Ford announced today the selection of its plant in Valencia, Spain as the preferred site to assemble electric vehicles based on a “next-generation electric vehicle architecture.”
It means that Valencia most likely will become another manufacturing site for Ford passenger electric cars in Europe, after Cologne, Germany, which is set to start production in late 2023 (two MEB-based crossover/SUVs) and Craiova, Romania set for 2024 (Ford Puma model). Production of undisclosed EVs in Valencia is expected to start “later this decade.”
“Pending product approval, the Valencia plant could produce breakthrough electric and connected vehicles beginning later this decade.”
In terms of commercial vehicles, Ford has already begun production of the E-Transit in Kocaeli, Turkey, which in the second half of 2023 will be joined by the E-Transit Custom model. In Turkey, the company intends to build also a joint venture lithium-ion battery cell plant, together with SK Innovation’s SK On, and Koç Holding.
The all-electric cargo and passenger versions of the next-generation Transit Courier will be built in Craiova, Romania, starting in 2024 – as listed in a previous report.
Ford EVs in Europe
The main near-term focus for Ford is the plant in Cologne, Germany (the headquarters of its European Model e-business), which is getting a $2 billion boost to convert the plant. It’s expected to produce two MEB-based EVs at a volume as high as 1.2 million over a 6-year period (an average of 100,000 per model per year).
By 2026, Ford would like to sell in Europe some 600,000 electric vehicles annually, as part of over 2 million units globally.
Meanwhile, it remains unknown whether the future of Ford’s Saarlouis plant in Germany will also be electrifying. For now, the site will simply continue to make the Focus model.
“The decision announced today followed the conclusion of comprehensive consultations with teams in Valencia, Spain and Saarlouis, Germany. Ford’s plant in Saarlouis will continue to produce the Ford Focus passenger car, while the company is also evaluating options for future site concepts.”

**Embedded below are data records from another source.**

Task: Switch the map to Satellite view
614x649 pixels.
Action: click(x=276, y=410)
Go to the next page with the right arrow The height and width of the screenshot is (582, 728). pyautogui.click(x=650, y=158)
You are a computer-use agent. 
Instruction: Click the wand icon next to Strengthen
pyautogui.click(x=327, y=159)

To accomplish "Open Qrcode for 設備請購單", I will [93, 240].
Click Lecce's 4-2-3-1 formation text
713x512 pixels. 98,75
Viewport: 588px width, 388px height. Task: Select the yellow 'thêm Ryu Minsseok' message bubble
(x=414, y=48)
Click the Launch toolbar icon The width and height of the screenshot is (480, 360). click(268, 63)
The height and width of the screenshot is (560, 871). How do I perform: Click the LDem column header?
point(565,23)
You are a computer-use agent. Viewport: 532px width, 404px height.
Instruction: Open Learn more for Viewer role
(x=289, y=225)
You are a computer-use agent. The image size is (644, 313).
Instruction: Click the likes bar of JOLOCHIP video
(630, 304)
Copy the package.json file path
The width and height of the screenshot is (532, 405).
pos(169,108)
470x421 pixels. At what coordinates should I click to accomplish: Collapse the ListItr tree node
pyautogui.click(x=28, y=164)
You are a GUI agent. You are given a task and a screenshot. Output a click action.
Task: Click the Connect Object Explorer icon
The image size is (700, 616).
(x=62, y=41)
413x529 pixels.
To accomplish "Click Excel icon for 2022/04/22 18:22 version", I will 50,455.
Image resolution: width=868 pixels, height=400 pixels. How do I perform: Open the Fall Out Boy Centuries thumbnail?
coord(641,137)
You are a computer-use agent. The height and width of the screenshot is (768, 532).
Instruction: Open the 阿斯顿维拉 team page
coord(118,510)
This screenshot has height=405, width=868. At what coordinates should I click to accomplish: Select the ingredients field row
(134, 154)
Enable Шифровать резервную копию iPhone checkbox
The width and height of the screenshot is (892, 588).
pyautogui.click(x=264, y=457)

Ford does not elaborate on the upcoming next-generation EV architecture, which will be used in Europe, besides describing it as “a critical step in the transformation of Ford in Europe to achieve an all-electric future and build a thriving business.”
The move indicates that Ford will rely more on its in-house tech, rather than expanding the use of Volkswagen Group’s group MEB platform in Europe.